1枚はDr.Dean W. Richardson による Lessons from Barbaro と題した特別講演。

獣医師向けの講演なので、Dr.Richardson 自身も断っているように、今までマスコミには流されなかった手術部位の写真などもあるし、整形外科学的な検討もされている。

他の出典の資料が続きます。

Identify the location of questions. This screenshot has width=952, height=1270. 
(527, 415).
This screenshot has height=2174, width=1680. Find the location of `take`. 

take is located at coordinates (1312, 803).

発表されていたx線写真だけから想像していたよりひどい骨折と損傷だった。

蹄葉炎も想像していたよりひどかった。

そして、報道で聞いていた以上に積極果敢な治療が行われていた。

 手術やキャスト交換のたびに安全な麻酔覚醒のために使われたプール。

内固定に使われたロッキングコンプレッションプレート、5.5mm皮質骨スクリュー。

関節固定術につかわれたBone saw と関節内のドリリング。

自家海綿骨移植、抗生物質入りのペースト。

蹄葉炎の予防と治療のための特殊な蹄処置、蹄葉炎になってからの積極的な蹄壁の切除。

 私たちが準備もしていないものばかり。

しかし、別な世界の話ではない。

同じ馬の臨床分野での話なのだ。

私たちも学ばなければならない。Lessons from Barbaro.                            

USA、いや世界中が注目した1症例。 

n=1だが、Lesson は複数形だ。